Very true. Atari did it deliberately with their devs. Probably to their detriment: Having big name devs with their own brands would only have brought more attention to the market. Who cares if they make they own game studio? Atari would still get royalties on cartridges sold.
With today's game studios though, they aren't the platform owner, so a game dev with a personal brand branching off to do their own thing is still a net loss for them. I wonder if they have rules in place about that sort of thing. I could even take the appearance of something benign & reasonable: "No one talks to the press, everything to the press comes out of PR & marketing"
If that's the case, there may very well be a dozen Carmacks in the big dev studios that made something seemingly impossible happen, and without whom their games would simply have died, or been flops.
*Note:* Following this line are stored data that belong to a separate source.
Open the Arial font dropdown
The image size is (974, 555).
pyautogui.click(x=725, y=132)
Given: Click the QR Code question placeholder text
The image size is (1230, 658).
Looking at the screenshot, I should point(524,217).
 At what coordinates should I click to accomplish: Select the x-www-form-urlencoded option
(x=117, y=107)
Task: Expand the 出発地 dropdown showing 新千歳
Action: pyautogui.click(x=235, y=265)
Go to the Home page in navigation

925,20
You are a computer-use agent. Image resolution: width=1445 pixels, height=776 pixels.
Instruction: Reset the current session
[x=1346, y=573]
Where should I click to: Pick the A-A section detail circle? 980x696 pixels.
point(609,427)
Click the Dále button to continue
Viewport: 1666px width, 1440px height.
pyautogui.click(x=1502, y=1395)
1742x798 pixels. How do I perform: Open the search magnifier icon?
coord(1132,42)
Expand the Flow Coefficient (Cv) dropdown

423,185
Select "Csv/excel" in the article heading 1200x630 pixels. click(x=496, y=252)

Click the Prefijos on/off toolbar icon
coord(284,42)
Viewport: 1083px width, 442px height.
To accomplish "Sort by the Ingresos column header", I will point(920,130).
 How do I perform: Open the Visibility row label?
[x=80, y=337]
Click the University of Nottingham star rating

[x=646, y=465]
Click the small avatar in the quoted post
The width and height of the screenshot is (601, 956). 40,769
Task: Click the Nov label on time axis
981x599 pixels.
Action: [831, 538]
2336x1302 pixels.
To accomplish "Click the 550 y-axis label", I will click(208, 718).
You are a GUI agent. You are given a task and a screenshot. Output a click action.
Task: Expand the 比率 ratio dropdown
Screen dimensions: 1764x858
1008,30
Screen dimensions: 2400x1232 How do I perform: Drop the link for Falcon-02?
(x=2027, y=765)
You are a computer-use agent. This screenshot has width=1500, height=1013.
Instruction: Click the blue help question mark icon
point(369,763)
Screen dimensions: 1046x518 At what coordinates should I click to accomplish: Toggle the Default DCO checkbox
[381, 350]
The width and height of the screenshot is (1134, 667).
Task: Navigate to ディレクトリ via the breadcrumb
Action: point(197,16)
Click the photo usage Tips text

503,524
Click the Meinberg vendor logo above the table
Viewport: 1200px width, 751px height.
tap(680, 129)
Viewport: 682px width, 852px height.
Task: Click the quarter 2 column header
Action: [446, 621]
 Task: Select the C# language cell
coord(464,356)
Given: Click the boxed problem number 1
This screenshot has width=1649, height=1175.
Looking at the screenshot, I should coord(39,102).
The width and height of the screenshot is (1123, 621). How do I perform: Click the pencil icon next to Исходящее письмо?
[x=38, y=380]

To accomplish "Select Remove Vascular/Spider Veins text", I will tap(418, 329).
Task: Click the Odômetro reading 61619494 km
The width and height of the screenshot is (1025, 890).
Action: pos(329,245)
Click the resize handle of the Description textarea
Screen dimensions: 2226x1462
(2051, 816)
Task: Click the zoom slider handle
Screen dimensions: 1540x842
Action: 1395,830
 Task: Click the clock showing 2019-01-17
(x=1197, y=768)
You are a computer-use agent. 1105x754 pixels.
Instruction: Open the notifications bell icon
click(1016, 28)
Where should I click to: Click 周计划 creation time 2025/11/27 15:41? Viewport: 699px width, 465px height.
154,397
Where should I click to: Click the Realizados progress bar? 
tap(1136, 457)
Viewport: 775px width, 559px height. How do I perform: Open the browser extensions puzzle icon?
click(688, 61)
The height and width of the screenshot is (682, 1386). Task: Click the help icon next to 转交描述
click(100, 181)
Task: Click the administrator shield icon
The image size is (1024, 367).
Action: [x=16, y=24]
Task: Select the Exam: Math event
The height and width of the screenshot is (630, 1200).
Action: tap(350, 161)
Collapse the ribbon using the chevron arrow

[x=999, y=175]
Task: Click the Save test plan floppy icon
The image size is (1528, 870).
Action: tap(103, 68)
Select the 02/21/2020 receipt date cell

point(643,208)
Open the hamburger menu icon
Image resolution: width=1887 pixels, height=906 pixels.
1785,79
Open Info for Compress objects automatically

Then again with that level of fame, failures hit the individual quite a bit harder than the dev teams as well. Look at someone like Warren Spector, Richard Garriot, or Dennis Dyack. I might read each of their examples as situations where their singular influence on their games and rise to fame ultimately lead to their failures & blame as well. It created a lot of pressure (somewhat self-imposed to be sure) to do something bigger & better each iteration that they eventually couldn't keep up. A situation made worse along the way by financial backers giving them too much money to develop, meaning the devs didn't have to think as critically about what to include and what to prune from games. It lead to games that were a mess of shiny features or broken promises lacking a solid core. Fame cuts both ways.
Now, even the biggest breakthrough indie game with a 5 person dev team wouldn't become a household name. These days it's the studios themselves that get most of the credit. Which may only be fair: When there's 100+ people on a project, it's such a group effort that singling out a handful doesn't really represent the achievement.